Sevgili okuyucularım, “Adalet
mülkün (devletin) temelidir” sözü kime
aittir, doğrusunu isterseniz bilemiyorum.
Bu söz mahkeme salonlarında ve yargı kurumlarının girişinde
asılıdır ama kim söylemiştir, ne zaman söylemiştir, bilinmez!
Ancak dünyanın en doğru sözlerinden biridir.

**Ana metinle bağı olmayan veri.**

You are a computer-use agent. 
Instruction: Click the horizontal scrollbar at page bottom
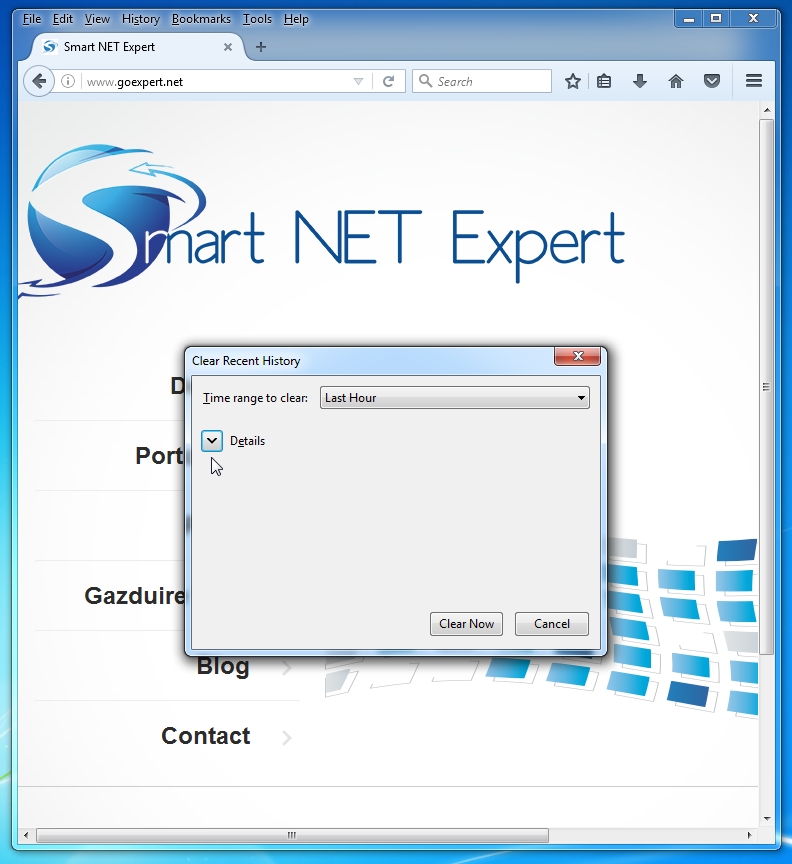pyautogui.click(x=292, y=836)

Eğer bir ülkede adalet yara almışsa, toplum artık yargıya
güvenmiyorsa, ya da işine geldiği sürece güvendiğini iddia
ediyorsa, vay o ülkenin haline.
Fakat bu süreçte en kötüsü şudur:
Adaletin siyasete alet edilmesi…
Hakim ve savcıların siyasi iktidardan emir ve talimat
alması, kararlarını ona göre vermeleri.
Aksi takdirde sürgün ve ceza yemekten
korkmaları…
Biz şimdi Türkiye’de ne yazık ki böyle olaylara tanık
olmaktayız.
* * *
Dün yeni adalet yılının açılış törenleri yapıldı. Aynı zamanda
AKP Genel Başkanı olan Cumhurbaşkanı, Başbakan, Adalet Bakanı,
Yargıtay Başkanı vesaire mesajlar yayınladılar, ya da konuşma
yaptılar.
Vermek istedikleri ana mesaj hep aynıydı:
“Bizim yargımız bağımsızdır!”
(Burada hemen parantez açıp önemli bir gerçeği vurgulayayım.
Türkiye’de sadece kanundan ve vicdanından emir alan, kararlarını
siyasete alet etmeyen değerli yargı mensupları bu yazı kapsamında
değildir.)
Hayır efendim, bizim yargımız ne yazık ki bağımsız
değildir.
Hukukun üstünlüğü konusuna bütün gücüyle sahip çıkan Batı dünyası
bu gerçeği bizden bile daha iyi görüp anladı.
Yakında AB ile ilişkimizin kesileceğini artık hepimiz
biliyoruz.
En büyük nedeni bağımsızlığını yitiren yargımızın
iktidardan emir ve talimat alıyor olmasıdır.
Birileri dün olduğu gibi törenlerde veya başka ortamlarda
istedikleri kadar “Türk yargısı bağımsızdır”
desin, bu sözlere ancak kendileri inanır!